Automating Documents with Word
Word VBA
After spending too long dreaming of how I would automate my invoicing solution I finally cracked the main part of creating the document. Here Word VBA came into its own.
I had mostly been distracted by Python, as I spend most of my time using it at university (and may at some point wrap a Python script around it). But after spending a couple of days at work converting documents that were automated through Thomson Reuters Contract Express (an amazing system for automating Word documents through questionnaires) to work in plain MS Word (so that they could work for users who did not use Contract Express). It finally hit me to use Word VBA for my own issue.
My first professional bit of programming was using Excel VBA to automate a couple of spreadsheets which we used in Finance. This work then helped to get me into McMillan Williams 3E project, as 3E’s programming language is VB.Net.
Transitioning back from VB.Net to VBA was a little painful, as many helpful parts of VB.Net are not present and the macro editor in Word (and Excel) is a bit impatient (if you start writing a line and then leave it while it is invalid an error is immediately raised).

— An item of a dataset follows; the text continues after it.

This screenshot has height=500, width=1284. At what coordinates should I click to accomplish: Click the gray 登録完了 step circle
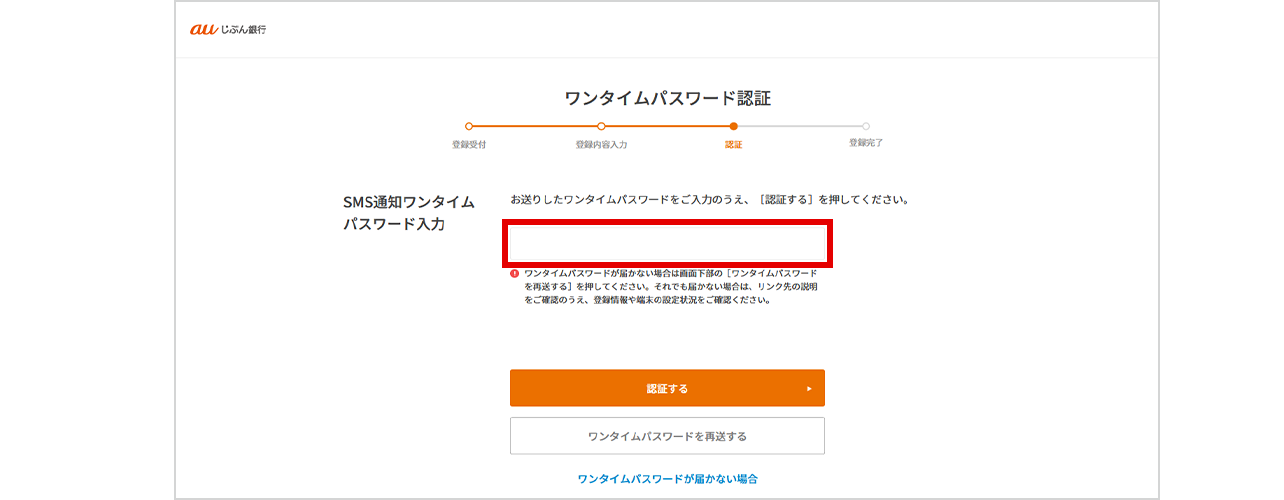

Using a healthy dose of trail and error (plus the Microsoft pages on Word VBA and a slight bit of Googling) I setup various content controls (mostly because they look like ordinary text when they are filled in) to capture data such as the invoice number, number of hours, rate and invoice date. Then I built a function that activated when a content control was exited to run code after that. It first checks the tag of the control changed (the ActiveX ones directly link to an on-change function), then for number of hours it works out the total and updates that field. For the invoice date it adds 30 days and writes back to the due date control (the portion of code shown). To get to linked controls it uses a loop to look through the tags until it finds the correct one, which is not as efficient as I would like but with only a dozen controls it did not make too much sense to focus on it (but if anyone knows a better way I am very interested in it).